FIGURE 10-14 The z-axis tube current modulation during CT of the neck. On the basis of the attenuation measurements made during the acquisition of the scan projection radiograph, the scanner software adjusts the effective mAs on the fly during the acquisition of the axial images. Axial images shown through orbits (A), midcervical vertebrae (B), the apex of the lung (C), and the aortic arch (D) require 75, 58, 160, and 200 mAs respectively, at 120 kVp. From Heggie JCP et al: Importance of optimization of multi-slice computed tomography scan protocols, Aust Radiol 50:278-285, 2006. Reproduced by permission of Blackwell Publications, Oxford, England.
Angular (X-Y Axis) Tube Current Modulation: Angular (x-y axis) tube current modulation (x-y axis TCM) is based on the fact that the radiation attenuation varies from the anteroposterior (AP) projection (low attenuation) to the lateral projection (high attenuation) as the tube rotates around (gantry rotation) the patient. Although the high attenuation projections will require higher mA values, the low attenuation projections will require lower mA values, as illustrated in Figure 10-15. The x-y axis TCM algorithm ensures that a constant (uniform) noise level is maintained during the scanning process.

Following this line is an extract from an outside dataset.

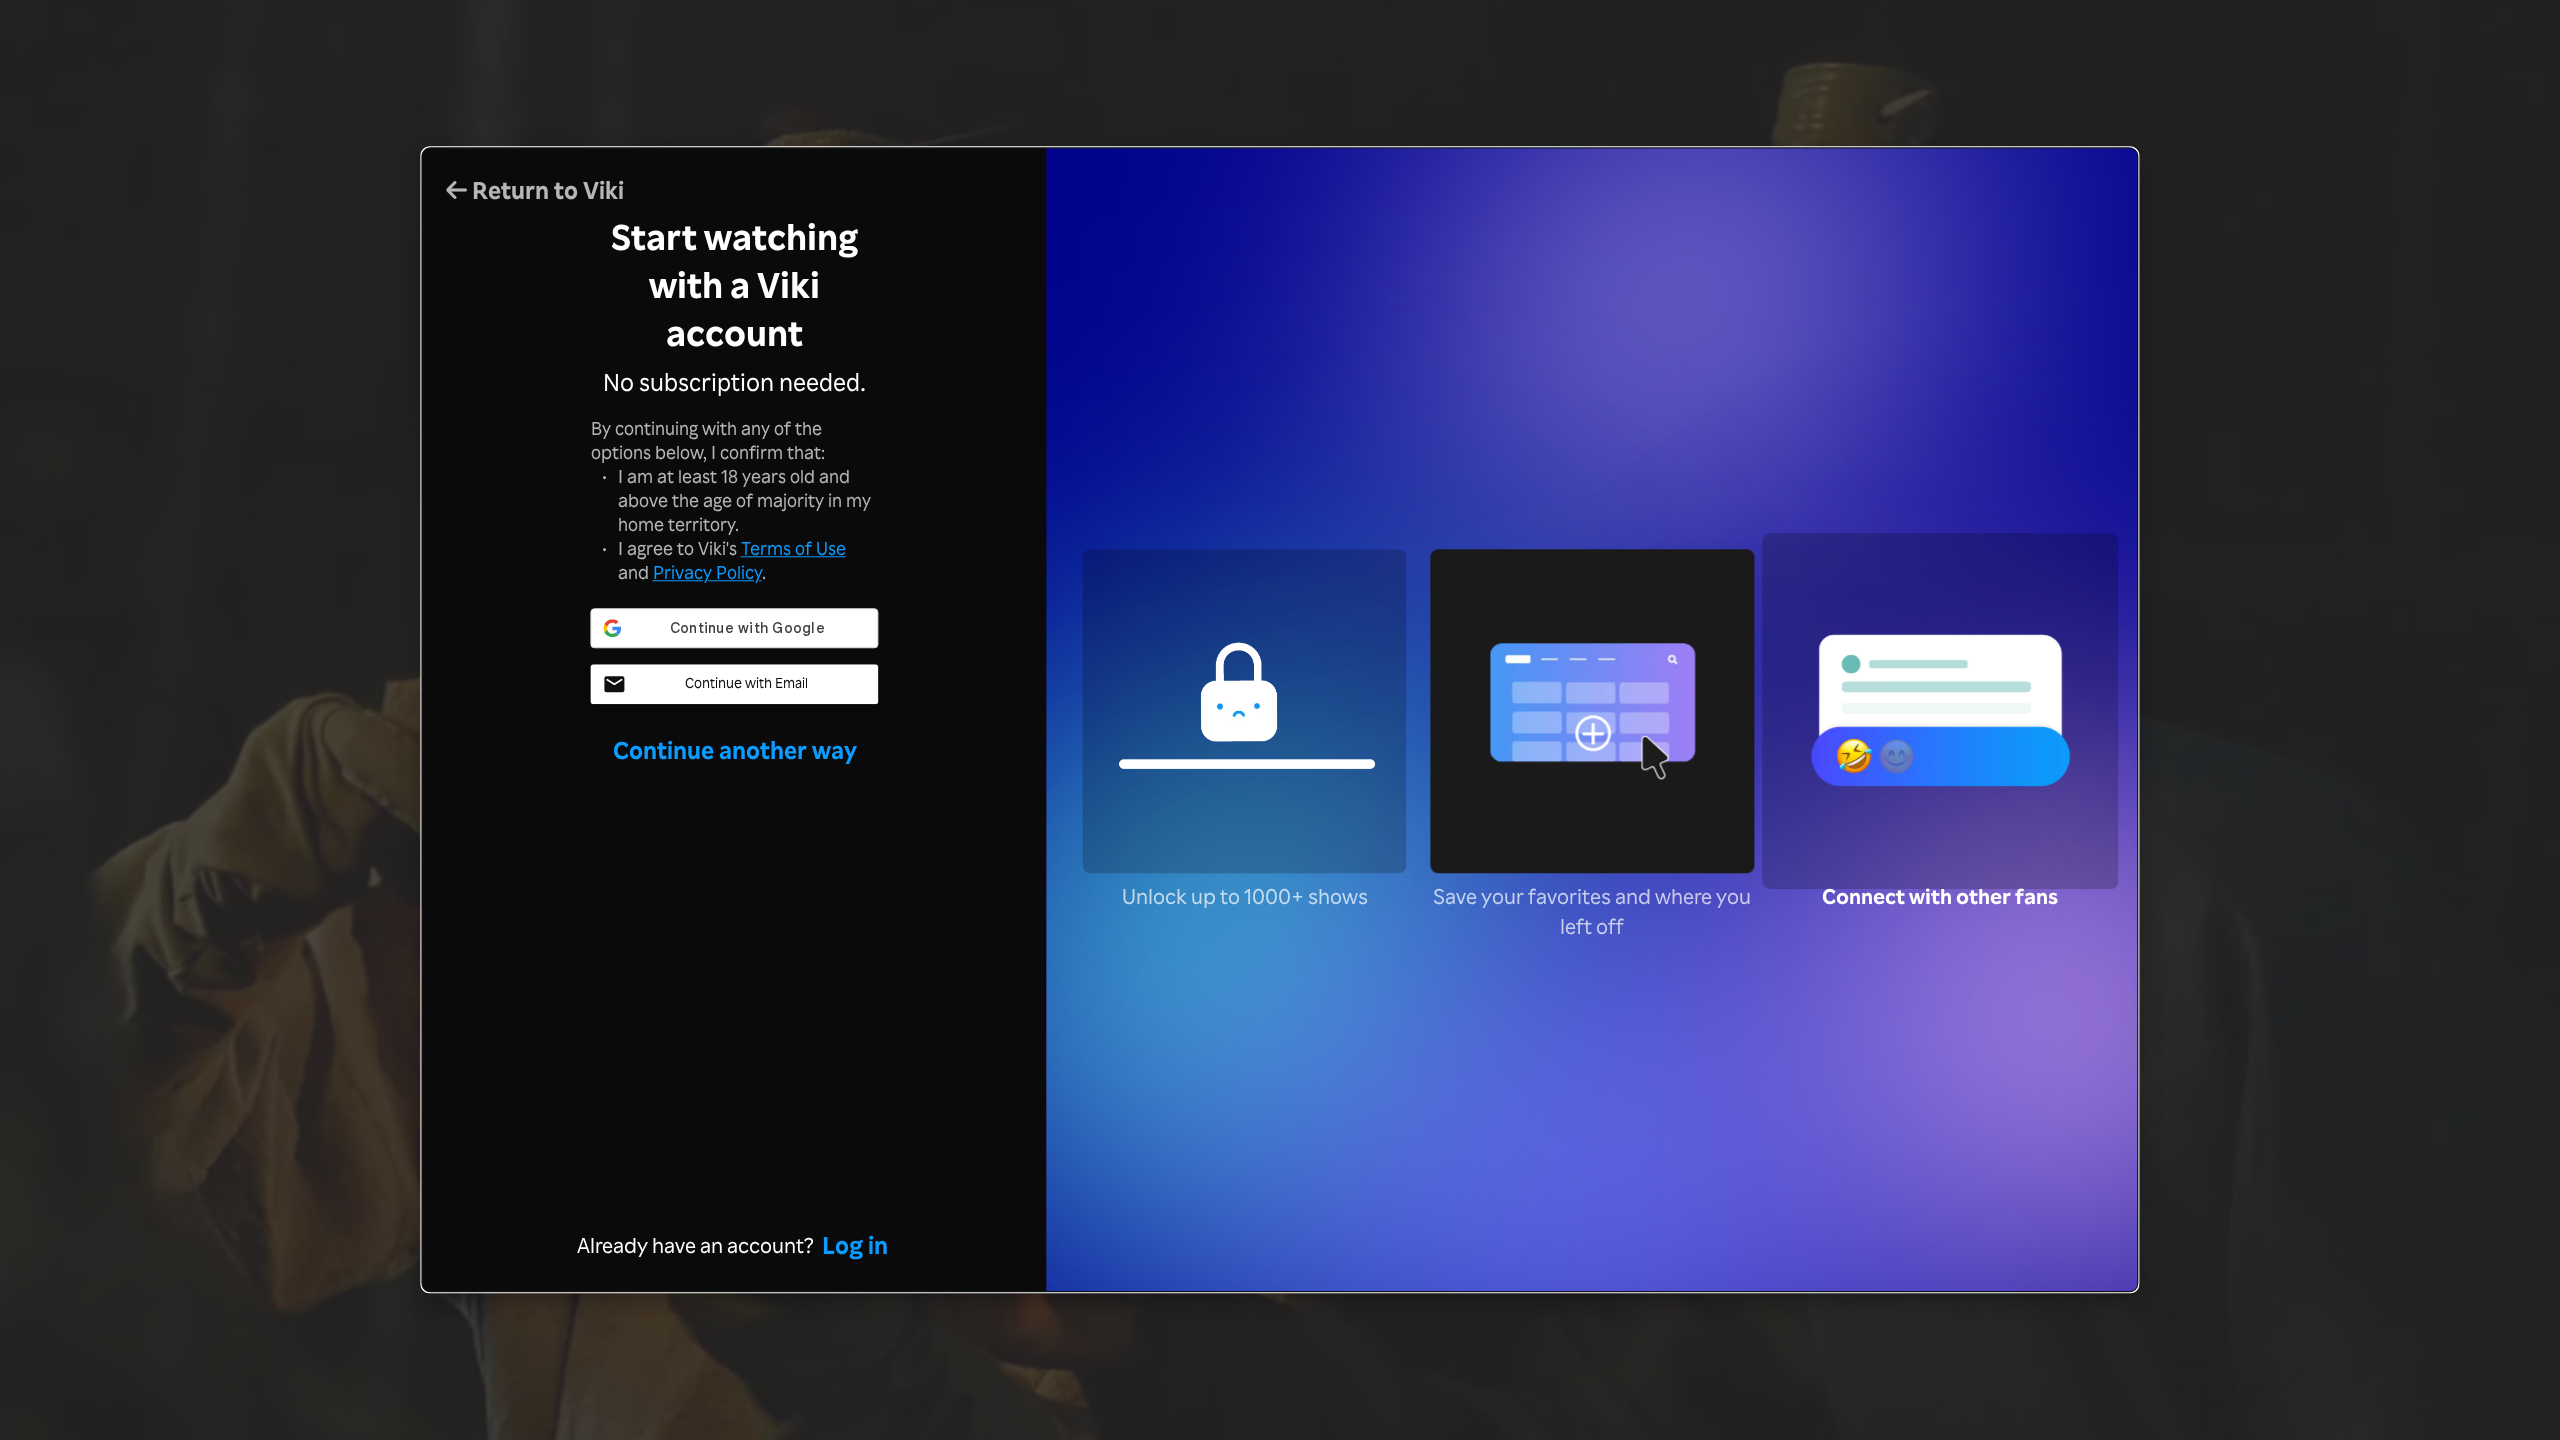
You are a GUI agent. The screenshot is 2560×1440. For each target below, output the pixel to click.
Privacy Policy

FIGURE 10-15 Angular modulation with CARE Dose (Siemens Medical Solutions) ATCM technique. On-line modulation of tube current is performed at different projections in the x-y plane within each 360-degree x-ray tube rotation. Thin arrows indicate reduction of tube current relative to higher tube current (thick arrows). From Kalra M et al: Techniques and applications of automatic tube current modulation for CT, Radiology 233:649-657, 2004. Reproduced by permission of the Radiological Society of North America and the authors.
Angular-Longitudinal Tube Current Modulation: Figure 10-16 illustrates a method where both x-y axis and z-axis modulation can be used together to therefore provide the “most comprehensive approach to CT dose reduction because the x-ray dose is adjusted according to the patient-specific attenuation in all three planes” (McCollough et al, 2006).

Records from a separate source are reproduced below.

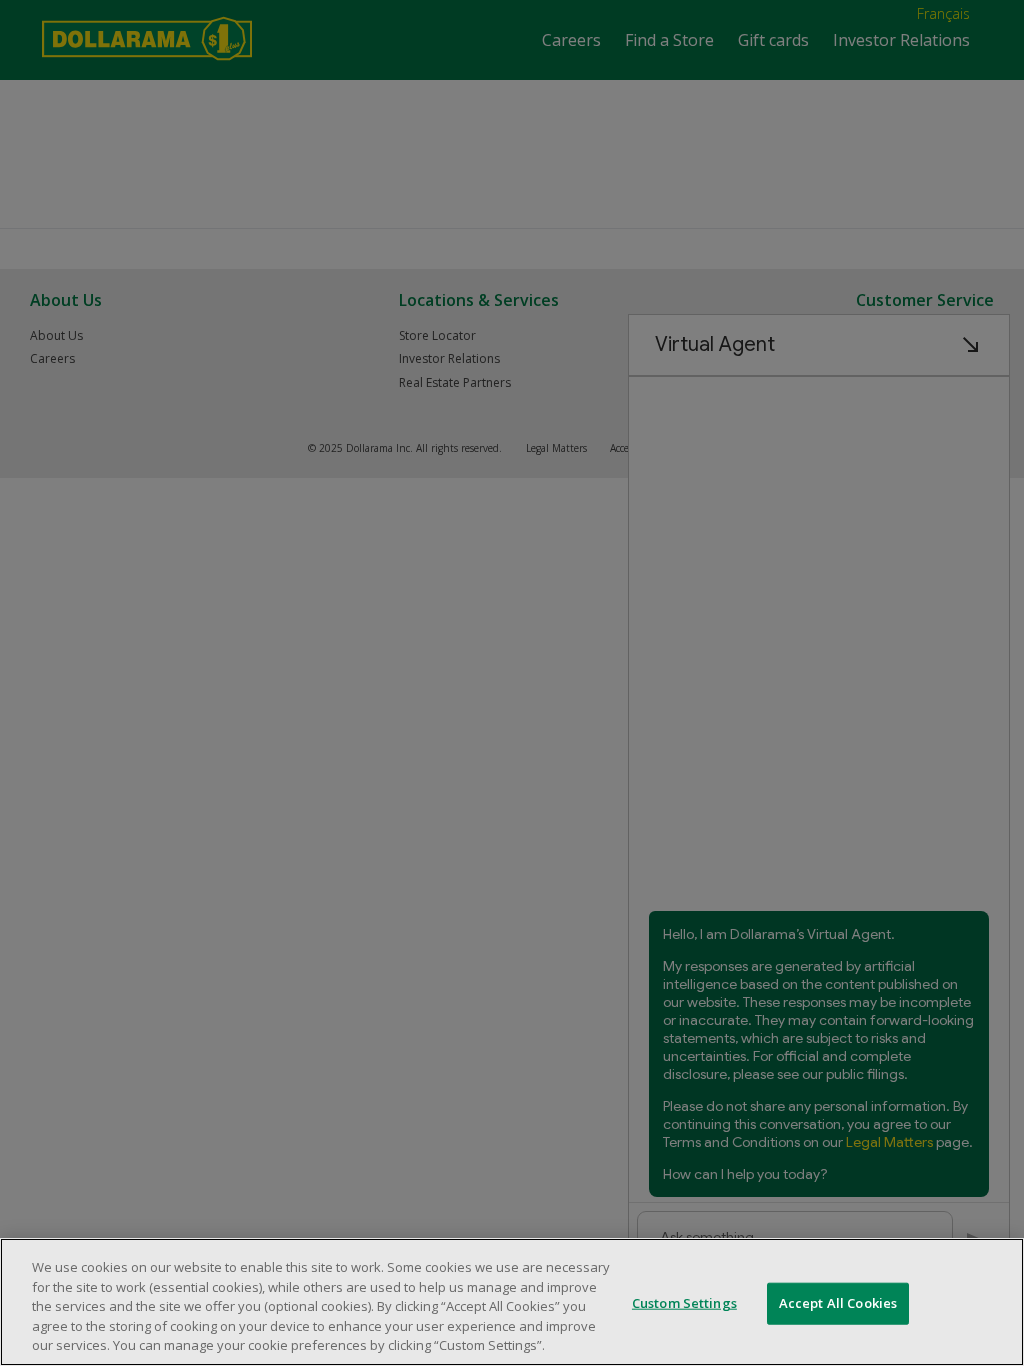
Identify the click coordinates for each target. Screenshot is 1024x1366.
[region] (512, 1302)
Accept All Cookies (838, 1303)
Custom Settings (684, 1303)
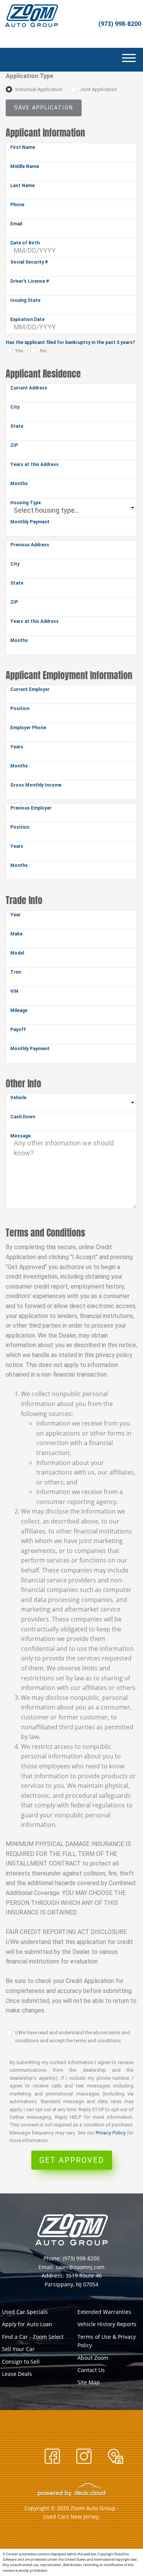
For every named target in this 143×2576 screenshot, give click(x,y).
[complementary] (120, 2553)
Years (16, 747)
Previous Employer (30, 808)
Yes (19, 351)
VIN (14, 991)
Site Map (88, 2382)
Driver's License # (29, 281)
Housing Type (25, 502)
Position (19, 708)
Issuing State (25, 300)
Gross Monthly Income (35, 785)
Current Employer (30, 689)
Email (16, 223)
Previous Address (29, 544)
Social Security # (29, 262)
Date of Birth (25, 243)
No (43, 351)
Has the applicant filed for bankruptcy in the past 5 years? (70, 342)
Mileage (18, 1010)
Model (17, 953)
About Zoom (92, 2357)
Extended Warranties (104, 2311)
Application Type (29, 76)
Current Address (28, 388)
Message (20, 1136)
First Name (22, 147)
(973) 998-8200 (119, 24)
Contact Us (91, 2370)
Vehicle (18, 1097)
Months (19, 483)
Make (16, 934)
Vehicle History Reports (107, 2324)
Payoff (18, 1029)
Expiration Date (27, 319)
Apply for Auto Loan (27, 2324)
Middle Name (24, 166)
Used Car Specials (25, 2311)
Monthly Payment (30, 522)
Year (15, 914)
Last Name (22, 185)
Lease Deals (17, 2373)
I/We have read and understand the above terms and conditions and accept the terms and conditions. (72, 2036)
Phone (17, 204)
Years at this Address (34, 464)
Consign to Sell (21, 2361)
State (16, 426)
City (14, 407)
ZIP (14, 445)
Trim (15, 972)
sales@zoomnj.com (80, 2267)
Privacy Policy (110, 2133)
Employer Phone (28, 727)
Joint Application (98, 89)
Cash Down (22, 1116)
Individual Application (39, 89)
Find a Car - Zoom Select (33, 2336)
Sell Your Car (18, 2349)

FIGURE 10-16 Graph of tube current (mA) superimposed on a CT projection radiograph shows the variation in tube current as a function of time (and, hence, table position along the z-axis) at spiral CT in a 6-year-old child. An adult scanning protocol and an AEC system (CareDose 4D, Siemens Medical Solutions) were used with a reference effective tube current-time product of 165 mAs. The mean effective tube current-time product for actual scanning was 38 mAs (effective tube current-time product = tube current-time product/pitch). From McCollough C et al: CT dose reduction and dose management tools: overview of available options, Radiographics 26:503-512, 2006. Reproduced by permission of the Radiological Society of North America and the authors.
Approaches to Obtaining Attenuation Characteristics of the Patient: The attenuation characteristics of the patient are one of the first pieces of information that is required to use of AEC systems in CT imaging (that is, vary the mA during the scanning process and keep the image noise constant regardless of the gantry rotation and the z-axis position). Such information is currently obtained by two different schemes. Although the first approach uses a CT scanned projection radiograph (SPR), the typical “scout view” (also referred to as ScoutView, Topogram, or the Scanogram depending on the CT vendor), the second approach makes use of “on-line” data “from the preceding 180° of rotation to modulate the mA” (Lewis, 2005).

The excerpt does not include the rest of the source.